FANTASY THAT INFORMS
FANTASY THAT INFORMS
If it jiggles, moves quickly, surprises, shocks, angers, saddens, worries, amuses - it’s there, endless scrolling trails of it, all vying for your attention with the real world.
People are suffering the brain version of diabetes from consuming all of this empty media. Whether this is doom scrolling or falling into the vats of mildly amusing nonsense, it is all contributing to an emptiness.
Creating the empty calories of escapism is easy. The myriad ways we can be distracted from the mundanity of life are overly familiar to everyone, now more than ever.
People understand that they are being kept physically unhealthy in order to have them be dependent on the industries that have developed around that, it’s exactly the same for your mind.
We have a harder time seeing when our brains are clouded, because our brains are what we use to perceive the world. However, perception is not reality, it’s just perception, anyone who has hallucinated knows this well (I have brain damage, I should know.).
I decided that I wanted to be an artist when I was 8 & my teacher showed me little biographies & retrospectives of Degas & Pollock. It took me decades to figure out what that meant & how to make it work.
Being an artist in my lifetime in America looked very different than every artist that I admired growing up. Even the artists in Juxtapoz who were a little older than me were using structures that no longer worked unless they let you into their club.
In finding my own path I had to develop a lot of momentum. If I was going to be successful on my own terms, while I was still alive, I would have to work my ass off. I did, I worked myself into a stroke.
In 2007, I realized that I wanted to do illustrations for roleplaying games. I was contacted by Daniel Proctor from Labyrinth Lord & started to draw for him. Much later I ran an interview with the artist Skinner in PORK magazine, that inspired me to get out of the Weirdo Art ghetto I’d worked myself into & just let loose with what I’m into.
I gave myself the pass to create fantasy after working for most of my life on projects that brought art into life.
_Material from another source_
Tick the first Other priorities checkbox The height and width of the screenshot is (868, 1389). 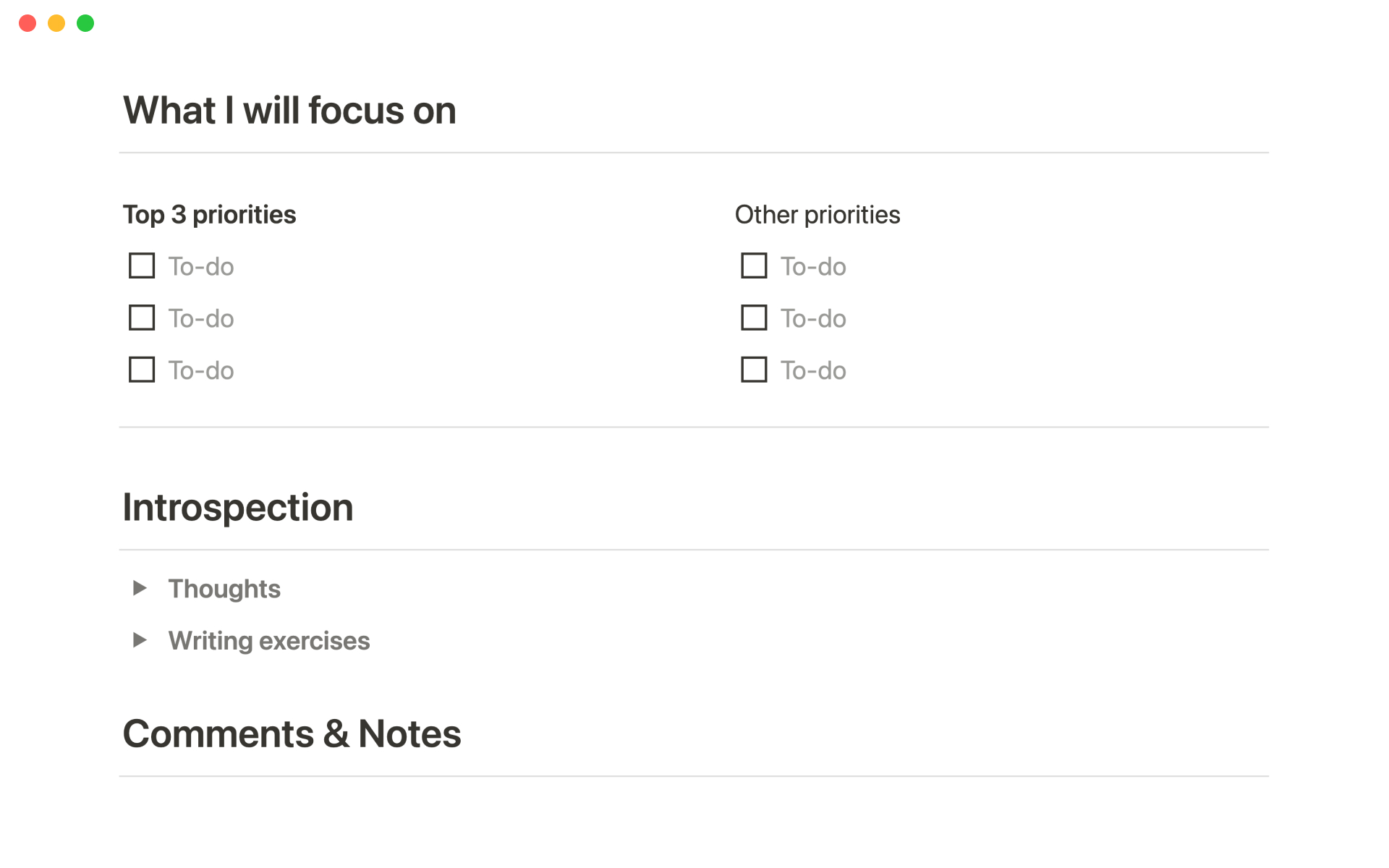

That is, to bring about social transformation by integrating the possibility of art into life.
What is this transformation? I’m pushing for a deeper understanding of the complexity of humanity. Nothing too sinister. It’s weird being associated with negative tropes & having such an overtly PBS intention.
Over the years I have learned to do good without being obvious. I find that the motivation to be recognized for doing good is usually matched with the inherently immoral wants of our society. That is, I don’t think society can actually do good, I think it can be run better, but by its nature it is inherently a realm of extreme compromises.
Even as my work has veered into the more anti-social side of life it still “feels good.” Even as I haven’t been able to booze it up or indulge at all, I still put my works into that field.
I was initially drawn to fantasy because I was so bored by the real world. Especially as a child, I found things almost unbearably dreary. Armies of Goblins, Trolls in misty mountains, skeletons with swords, Dragons guarding hordes of treasure, Wizards toying with the fabric of the universe struck something deep inside of me.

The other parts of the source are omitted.